| Supplied text |
====
How to Find the Right Time to Ask Dad for Money When You Haven’t Called Home in Two Weeks

By Alex Johnson

With the stress of exam season weighing heavy on every college students’ mind, it’s easy to forget the important things in life: remembering to eat a balanced meal (no matter how good the burrito was, El Jefe’s at 2:00am doesn’t count), remembering to turn in your 17 missing assignments, and remembering to call home.

Maybe if you had made a call sooner, your dad would’ve told you how proud he was of you. Instead all you’re going to receive is an earful of nagging about how “you never call” and how “you only call when you want money,” which isn’t even entirely true! I call all the time. I call to ask if he can hook me up with his weed dealer (he doesn’t want me succumbing to Boston’s inflation rates); I call to ask for dinero (he doesn’t understand Spanish so he doesn’t know it means “money”); and I call to show him my botched DIY dye job, but hey, it’s okay because at least I still have hair unlike my father who resembles Mr. Clean.

Sorry–I’m projecting here. My dad honestly got me worked up last night. Yeah, I called him yesterday in preparation for this article, and you’ll never guess what I got. That’s right: AN EARFUL OF NAGGING!!
====
| Information shown |
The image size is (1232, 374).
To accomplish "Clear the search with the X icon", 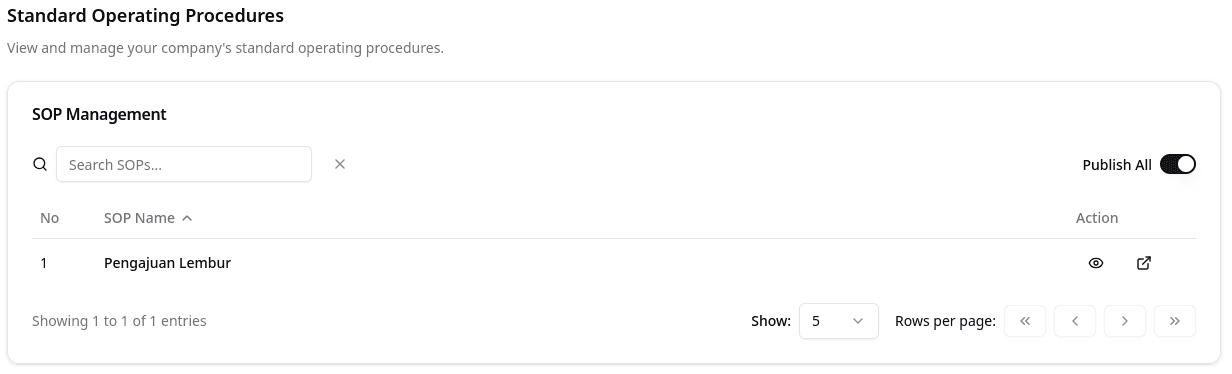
====
| What the task requires |
Reproduce verbatim the passage of the article on asking Dad for money that runs from "With the stress" up to and including "to call home.".

| Finished answer |
With the stress of exam season weighing heavy on every college students’ mind, it’s easy to forget the important things in life: remembering to eat a balanced meal (no matter how good the burrito was, El Jefe’s at 2:00am doesn’t count), remembering to turn in your 17 missing assignments, and remembering to call home.